Definition
💡 A block in email is an account-level rule that prevents future delivery of messages from a specified email address to your inbox. When a blocked address sends you mail, your provider automatically handles it without generating a notification or alerting the sender.
Example
You receive repeated unwanted messages from promos@example.com. You block the address. From that point on, any email from promos@example.com is automatically intercepted — it never appears in your inbox. The sender's mail system reports the message as delivered. They have no indication anything has changed.
What Blocking Does and Doesn't Do
Blocking is targeted and forward-looking. A few things it does not do:
- It doesn't delete old emails. Messages already in your inbox, sent folder, or other folders remain untouched. Only future mail is affected.
- It doesn't block the person — only the address. If the same sender emails you from a different address, that message arrives normally.
- It doesn't notify the sender. There is no bounce, no error, and no read receipt. From their side, the email appears to have been delivered.
- It doesn't always sync across apps.
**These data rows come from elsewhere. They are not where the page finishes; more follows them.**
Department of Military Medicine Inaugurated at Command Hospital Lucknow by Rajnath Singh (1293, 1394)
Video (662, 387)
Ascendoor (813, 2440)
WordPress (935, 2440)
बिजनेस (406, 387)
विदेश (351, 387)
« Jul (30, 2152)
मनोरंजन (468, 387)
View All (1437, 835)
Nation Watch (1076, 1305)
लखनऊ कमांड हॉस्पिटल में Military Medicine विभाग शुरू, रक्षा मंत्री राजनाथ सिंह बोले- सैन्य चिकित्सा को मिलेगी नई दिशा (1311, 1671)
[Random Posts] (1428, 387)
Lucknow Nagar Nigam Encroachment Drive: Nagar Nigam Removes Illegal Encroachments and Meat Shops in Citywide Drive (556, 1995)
Blocks set at the account level (via a provider's web interface or settings) apply everywhere you access that account. Blocks set inside a local app (like Outlook desktop or Apple Mail) may only apply on that device.
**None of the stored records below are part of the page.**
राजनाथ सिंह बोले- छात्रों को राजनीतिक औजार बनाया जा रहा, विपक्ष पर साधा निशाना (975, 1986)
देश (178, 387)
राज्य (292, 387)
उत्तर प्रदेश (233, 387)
Blocking vs. Reporting Spam
These two actions are easy to confuse but serve different purposes.
Blocking is a personal action: you're telling your provider to stop a specific address from reaching you. It has no effect on other users and doesn't tell the provider anything about the nature of the message.
Reporting spam is a collective action: you're flagging a message to help your provider's filters recognize similar messages for all users. It trains the system but doesn't guarantee the same sender is immediately blocked for you.
For an unwanted sender you know, block them. For unsolicited junk from unknown sources, report as spam — then block if it keeps coming.